I turned off the ignition and tried again, hoping that the strange dry choking sound wouldn’t be repeated.
It spluttered into life, and I was off. I’d jumped the first hurdle.
‘First stop the supermarket to get some money and food,’ I thought realising at the same time that I didn’t have my watch. I glanced at the clock in the car. The car clock tends to keep its own time, trailing grudgingly and unpredictably behind Greenwich Mean Time. I had no idea what the actual time was. Nor for that matter did I have any idea as to what time the train was due to leave for London.
I had wanted to find out the train times and had sat at the computer patiently waiting for it to load earlier that morning. When it did finally finish loading there was a red virus alert warning on the screen.
Apparently, a Trojan horse had somehow plodded in and was now waiting impatiently deep inside my computer system ready to disgorge its poisonous entrails.

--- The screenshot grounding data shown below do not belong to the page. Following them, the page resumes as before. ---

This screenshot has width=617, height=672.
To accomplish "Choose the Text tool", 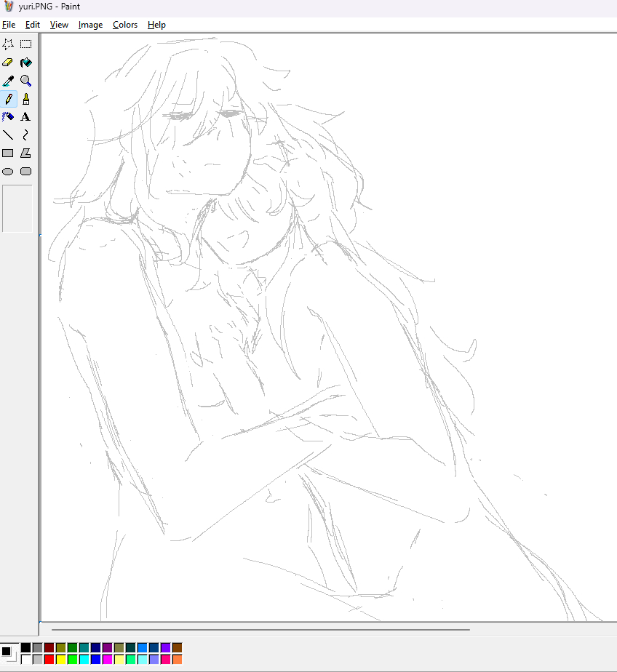I will tap(25, 116).
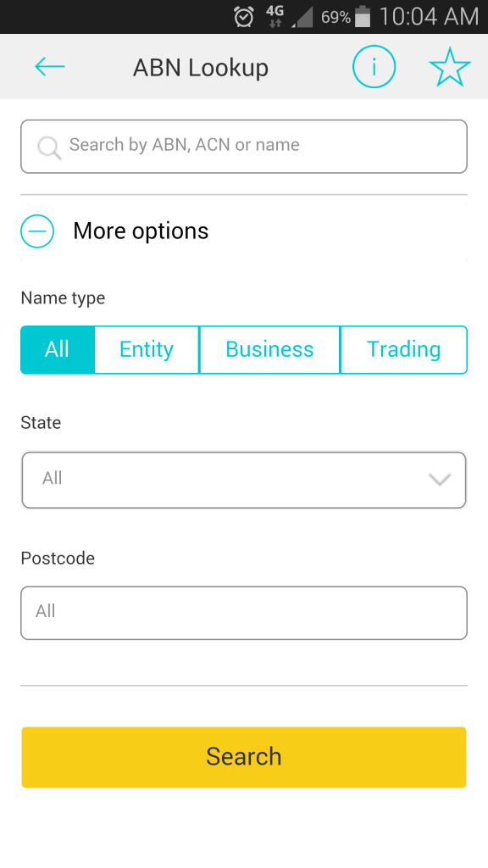488x868 pixels.
Task: Select the Business name type
Action: coord(269,350)
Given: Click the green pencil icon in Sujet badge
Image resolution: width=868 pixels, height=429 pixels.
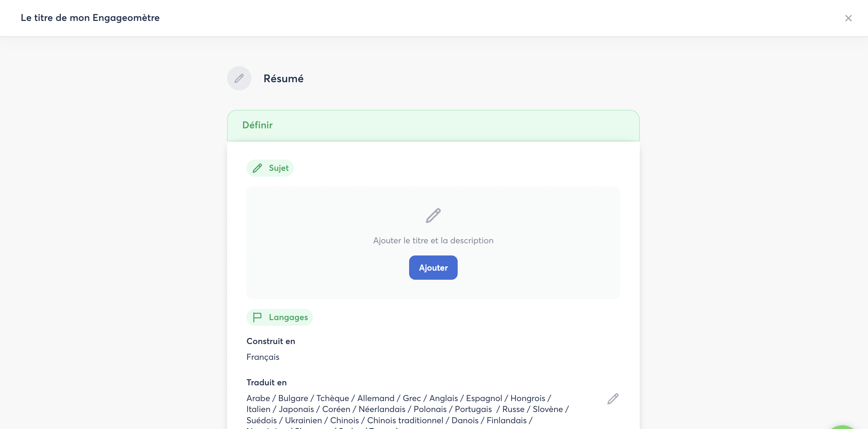Looking at the screenshot, I should [x=257, y=168].
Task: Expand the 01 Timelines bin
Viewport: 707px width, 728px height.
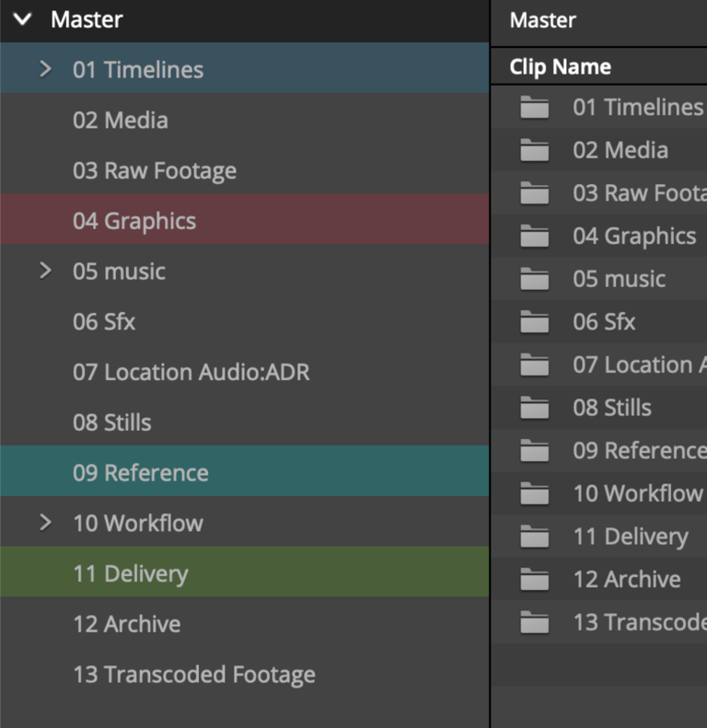Action: (x=45, y=69)

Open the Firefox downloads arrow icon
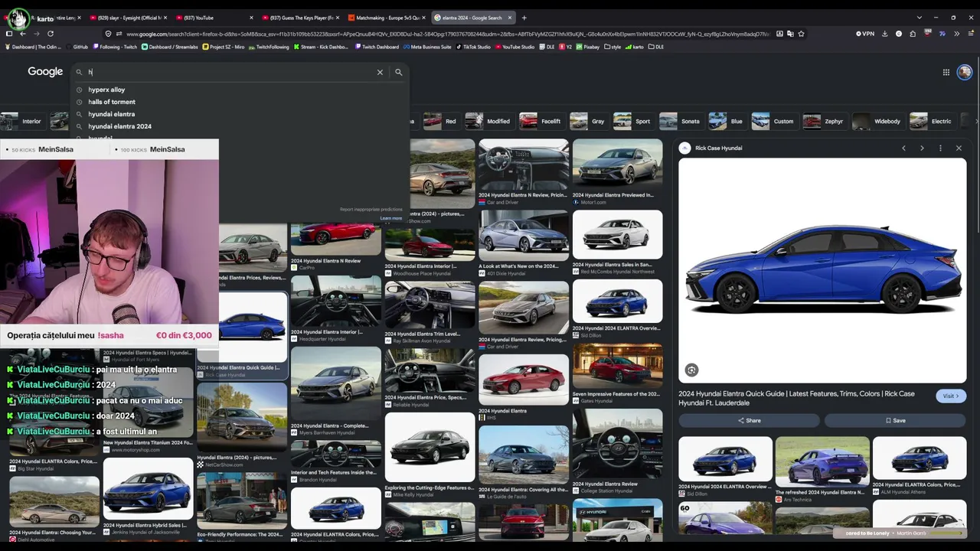[885, 34]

Somewhere in the virtual universe some low-life hacker had managed to send his corrupt Neddy-beast in my direction.
My anti-virus software told me that they’d rounded up the old nag and had corralled it in a quiet corner of the computer and all I had to do was to follow the instructions on the screen in order to send it to the knackers’ yard.
An hour later, after following the instructions: installing all the updates, shutting down the computer and restarting the computer, the screen message demanded that I should shut down and restart for a fourth time. There was now no time left now to search the web for the train times; but there was still time to find the details about the demonstration. I printed them off stuffed them into my bag and set off, I could read them on the train.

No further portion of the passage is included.